Он начинает расстегивать брюки. Я смотрю на его плоский живот, красивое тело, которое так страстно желаю. Брюки соскальзывают на пол, открывая черные трусы. Четко видна эрекция. Как давно я этого не видела. Я чувствую, как мое собственное тело начинает напитываться соками, готовясь к сладости его вторжения. Он снимает трусы. Вау! Ничего не изменилось. Он так же великолепен, как и был.

Но я не двигаюсь с места, не могу. Моя интуиция не разрешает мне двигаться вперед. Я не готова повторить то унизительному представление, которое он заставил меня делать тогда. Я отчетливо помню его, как будто это было всего лишь вчера. Встать на середину комнаты, раздеться, повернуться к нему спиной, расставить ноги как можно шире, а затем нагнуться и коснуться пола. Тогда это было странно волнующим, но теперь кажется омерзительным. Я здесь не потому, что он заплатил мне, чтобы я была с ним. Я здесь нахожусь добровольно, чтобы искупить ту боль, которую ему причинила.
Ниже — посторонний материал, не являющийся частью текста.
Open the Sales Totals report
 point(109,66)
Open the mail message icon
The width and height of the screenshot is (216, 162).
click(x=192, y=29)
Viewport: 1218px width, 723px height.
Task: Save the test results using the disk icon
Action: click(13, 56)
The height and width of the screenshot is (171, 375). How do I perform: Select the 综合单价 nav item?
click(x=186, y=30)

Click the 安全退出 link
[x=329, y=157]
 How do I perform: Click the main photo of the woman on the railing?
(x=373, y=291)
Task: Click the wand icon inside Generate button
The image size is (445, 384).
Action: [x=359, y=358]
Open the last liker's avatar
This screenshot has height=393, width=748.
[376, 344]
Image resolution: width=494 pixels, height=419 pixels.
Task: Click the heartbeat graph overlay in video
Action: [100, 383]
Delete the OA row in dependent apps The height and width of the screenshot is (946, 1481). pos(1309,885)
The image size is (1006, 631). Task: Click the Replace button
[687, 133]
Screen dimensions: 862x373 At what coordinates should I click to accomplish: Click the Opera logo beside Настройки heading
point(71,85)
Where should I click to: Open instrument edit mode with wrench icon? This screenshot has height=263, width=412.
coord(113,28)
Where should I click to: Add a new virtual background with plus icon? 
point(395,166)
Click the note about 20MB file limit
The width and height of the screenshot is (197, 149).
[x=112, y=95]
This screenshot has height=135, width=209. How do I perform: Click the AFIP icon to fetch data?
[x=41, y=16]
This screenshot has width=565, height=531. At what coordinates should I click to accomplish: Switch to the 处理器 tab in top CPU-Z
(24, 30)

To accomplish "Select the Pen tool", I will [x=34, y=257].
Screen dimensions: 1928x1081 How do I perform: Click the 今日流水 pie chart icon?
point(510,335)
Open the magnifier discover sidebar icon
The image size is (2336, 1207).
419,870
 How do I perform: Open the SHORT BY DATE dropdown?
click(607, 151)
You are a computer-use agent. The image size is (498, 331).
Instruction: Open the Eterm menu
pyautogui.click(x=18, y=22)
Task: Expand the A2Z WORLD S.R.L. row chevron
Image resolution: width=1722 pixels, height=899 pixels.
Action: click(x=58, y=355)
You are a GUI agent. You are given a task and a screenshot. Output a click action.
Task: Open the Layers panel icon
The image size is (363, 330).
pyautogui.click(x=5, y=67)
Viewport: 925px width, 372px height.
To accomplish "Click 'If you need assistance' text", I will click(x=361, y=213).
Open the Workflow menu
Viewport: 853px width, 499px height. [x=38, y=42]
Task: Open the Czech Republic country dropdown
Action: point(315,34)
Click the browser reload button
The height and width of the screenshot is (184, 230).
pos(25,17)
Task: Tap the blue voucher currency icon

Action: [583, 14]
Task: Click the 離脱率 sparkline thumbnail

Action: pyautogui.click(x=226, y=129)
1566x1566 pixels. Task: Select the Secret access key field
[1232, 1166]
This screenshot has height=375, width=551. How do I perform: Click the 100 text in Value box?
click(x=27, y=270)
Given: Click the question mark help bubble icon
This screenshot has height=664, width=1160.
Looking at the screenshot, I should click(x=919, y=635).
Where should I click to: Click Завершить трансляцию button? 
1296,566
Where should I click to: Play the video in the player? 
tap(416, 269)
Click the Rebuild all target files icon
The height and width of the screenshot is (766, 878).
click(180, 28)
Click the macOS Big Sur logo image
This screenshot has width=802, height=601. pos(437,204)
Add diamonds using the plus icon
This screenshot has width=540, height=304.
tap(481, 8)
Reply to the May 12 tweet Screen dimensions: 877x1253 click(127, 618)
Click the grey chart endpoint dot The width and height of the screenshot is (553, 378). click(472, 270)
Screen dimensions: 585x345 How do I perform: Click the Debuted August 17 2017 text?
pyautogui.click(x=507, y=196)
И я здесь, потому что, хотя он в это и не верит, я безумно влюблена в него.

— Новые игры, Лана? — с издевкой спрашивает он, когда я продолжаю стоять, не двигаясь, но его голос уже совсем другой. Шелковистость ушла, осталась не искренность с примесью безрассудной похоти, причем такой, какую может испытывать только мужчина.

Я смотрю на него, приближающегося ко мне, высокого, темного, опасного, и, всем своим видом, предвещающим мне огромные неприятности. Он останавливается напротив меня. Я чувствую волну тепла, исходящую от его тела. Воздух густеет. Я хочу дотронуться до этой золотистой кожи, но всего лишь моргаю, чтобы разрушить наваждение. Возьми себя в руки, Лана. Его чернота, которую я выпустила наружу, окутывает меня, словно мрачная тень. Его глаза полные мщения буравят меня насквозь.